------ Document
Fandom Snowflake Challenge - Day One

Jan 01, 2013 12:50

I’ve never done
snowflake_challenge before, but it looks like a fun way to start off 2013!

In your own space, post a rec for at least three fanworks that you have created. It can be your favorite fanworks that you've created, or fanworks you feel no one ever saw, or fanworks you say would define you as a creator.

(Okay, so this started off as self-recs and slipped into fic commentary and year-end reflections and then turned into rambly opinionated White Collar character meta? Um. I have opinions, apparently ...)

Penelope Weaving
Characters/Pairings: Neal/Kate, Fowler, Mozzie, Peter, Keller, Adler
Rating: PG-13
Word Count: 78,000
Spoilers: Through 4.03
Warnings: Some violence.
Summary: She’s never liked chess, and this is chess played in the dark and blindfolded, and all the pieces are broken glass. (Kate’s POV of season 1.)

She thinks about Penelope, and the kind of cold steel nerve it takes to wait, in one place and under the constant eyes of your enemies and his, fighting the lonely rearguard action while your resources dwindle and your escape routes close off; she thinks about what happens when the loom comes unstrung and the suitors won’t take no for an answer anymore and he’s not back and waiting is no longer an option.
------------
------ Supplied information
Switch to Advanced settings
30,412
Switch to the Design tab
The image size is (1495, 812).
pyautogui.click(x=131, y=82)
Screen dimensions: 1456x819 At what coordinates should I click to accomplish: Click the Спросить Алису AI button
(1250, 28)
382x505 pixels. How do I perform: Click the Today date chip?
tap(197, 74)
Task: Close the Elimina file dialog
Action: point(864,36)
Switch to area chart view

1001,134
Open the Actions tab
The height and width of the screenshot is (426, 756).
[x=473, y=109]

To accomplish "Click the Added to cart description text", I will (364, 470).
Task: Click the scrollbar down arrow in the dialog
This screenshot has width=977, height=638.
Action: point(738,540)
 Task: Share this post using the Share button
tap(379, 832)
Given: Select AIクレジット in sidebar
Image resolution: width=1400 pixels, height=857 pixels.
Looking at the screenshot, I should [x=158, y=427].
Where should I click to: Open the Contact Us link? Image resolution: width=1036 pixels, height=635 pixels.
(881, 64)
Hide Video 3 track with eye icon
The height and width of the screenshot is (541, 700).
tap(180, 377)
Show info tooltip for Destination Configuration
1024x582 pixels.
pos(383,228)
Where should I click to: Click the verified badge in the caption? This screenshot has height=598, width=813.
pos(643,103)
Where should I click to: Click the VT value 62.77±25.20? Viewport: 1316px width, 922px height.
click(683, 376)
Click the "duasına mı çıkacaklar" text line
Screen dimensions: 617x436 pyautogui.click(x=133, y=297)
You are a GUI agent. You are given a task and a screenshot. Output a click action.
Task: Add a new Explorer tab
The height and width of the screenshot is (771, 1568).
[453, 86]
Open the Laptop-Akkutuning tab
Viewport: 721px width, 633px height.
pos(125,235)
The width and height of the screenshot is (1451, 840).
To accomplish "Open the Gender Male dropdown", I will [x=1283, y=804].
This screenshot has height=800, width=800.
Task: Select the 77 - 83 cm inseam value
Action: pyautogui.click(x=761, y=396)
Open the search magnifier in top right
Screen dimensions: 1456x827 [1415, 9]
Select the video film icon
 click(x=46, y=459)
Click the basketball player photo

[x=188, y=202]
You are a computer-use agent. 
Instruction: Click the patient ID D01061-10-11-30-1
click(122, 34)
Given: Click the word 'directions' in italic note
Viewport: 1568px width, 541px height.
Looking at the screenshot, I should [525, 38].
------------
** Brief **
Write out the Snowflake Challenge post again from the words "Jan 01, 2013" through the words "as a creator.", and substitute "creative works" for "fanworks".

** Finished task **
Jan 01, 2013 12:50

I’ve never done
snowflake_challenge before, but it looks like a fun way to start off 2013!

In your own space, post a rec for at least three creative works that you have created. It can be your favorite creative works that you've created, or creative works you feel no one ever saw, or creative works you say would define you as a creator.